From 1980 to 2007, the number of prisoners held in the United States quadrupled to 2.3 million, with an additional 5 million on probation or parole.

Victims in juvenile facilities, or facilities for women, have an even tougher time: usually it’s the guards, rather than the inmates, who coerce them into sex. The guards tell their victims that no one will believe them, and that complaining will only make things worse. This is sound advice: even on the rare occasions when juvenile complaints are taken seriously and allegations are substantiated, only half of confirmed abusers are referred for prosecution, only a quarter are arrested, and only 3 percent end up getting charged with a crime.

In January, prodded in part by outrage over a series of articles in the New York Review of Books, the Justice Department finally released an estimate of the prevalence of sexual abuse in penitentiaries. The reliance on filed complaints appeared to understate the problem. For 2008, for example, the government had previously tallied 935 confirmed instances of sexual abuse. After asking around, and performing some calculations, the Justice Department came up with a new number: 216,000. That’s 216,000 victims, not instances. These victims are often assaulted multiple times over the course of the year. The Justice Department now seems to be saying that prison rape accounted for the majority of all rapes committed in the US in 2008, likely making the United States the first country in the history of the world to count more rapes for men than for women.

America’s prison system is a moral catastrophe. The eerie sense of security that prevails on the streets of lower Manhattan obscures, and depends upon, a system of state-sponsored suffering as vicious and widespread as any in human history.
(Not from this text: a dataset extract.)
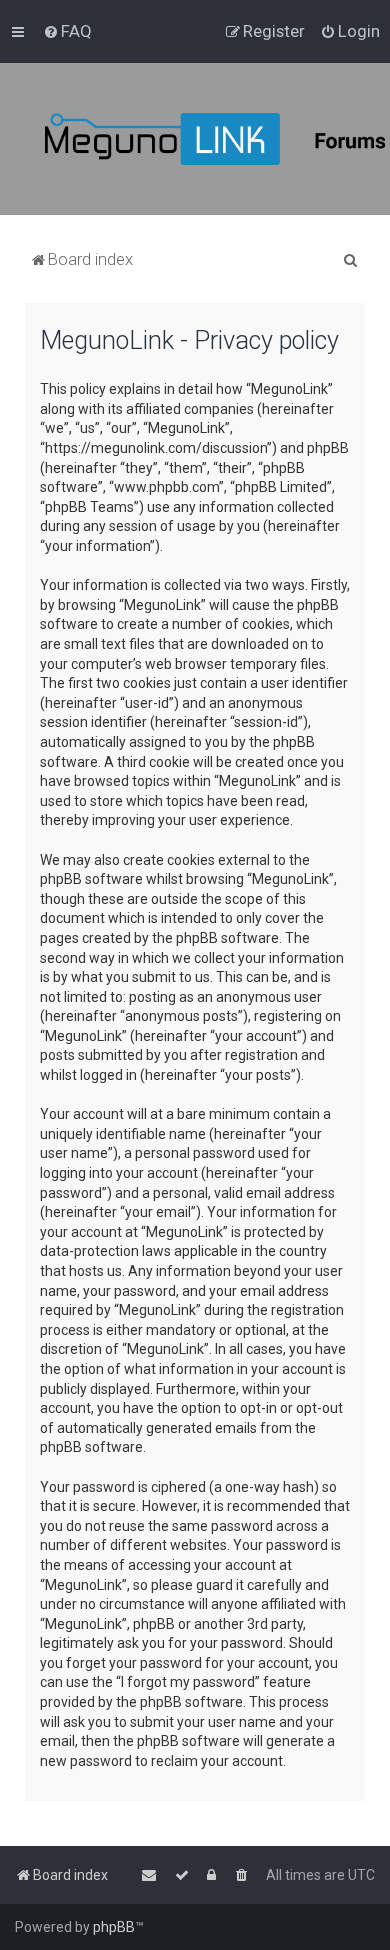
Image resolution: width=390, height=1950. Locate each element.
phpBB (114, 1927)
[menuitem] (67, 31)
Dismantling the system of American gulags, and holding accountable those responsible for their operation, presents the most urgent humanitarian imperative of our time.

Progressives lament the growth of private prisons (prisons for profit). But it’s sadism, not avarice, that fuels the country’s prison crisis. Prisoners are not the victims of poor planning (as other progressive reformers have argued)—they are the victims of an ideological system that dehumanizes an entire class of human being and permits nearly infinite violence against it. As much as a physical space, prisons denote an ethical space, or, more precisely, a space where ordinary ethics are suspended. Bunk beds, in and of themselves, are not cruel and unusual. University dorms have bunk beds, too. What matters is what happens in those beds. In the dorm room, sex, typically consensual. In prisons, also sex, but often violent rape. The prisons are “overcrowded,” we are told (and, in fact, courts have ruled). “Overcrowding” is a euphemism for an authoritarian nightmare.

While the attempt to count the number of rapes in America’s prisons is new, the problem is not. Alas, it’s one quite unlikely to go away because the overwhelming majority of Americans are perfectly happy to shift the risk of violent crime off our streets and out of our neighborhoods and into walled communities where people regarded as little more than vicious animals are housed. That they face a good chance of being raped while there is variously seen as fodder for jokes, the wicked getting their just desserts, or collateral damage. It’s virtually inconceivable that political will to do something about the problem will coalesce any time soon.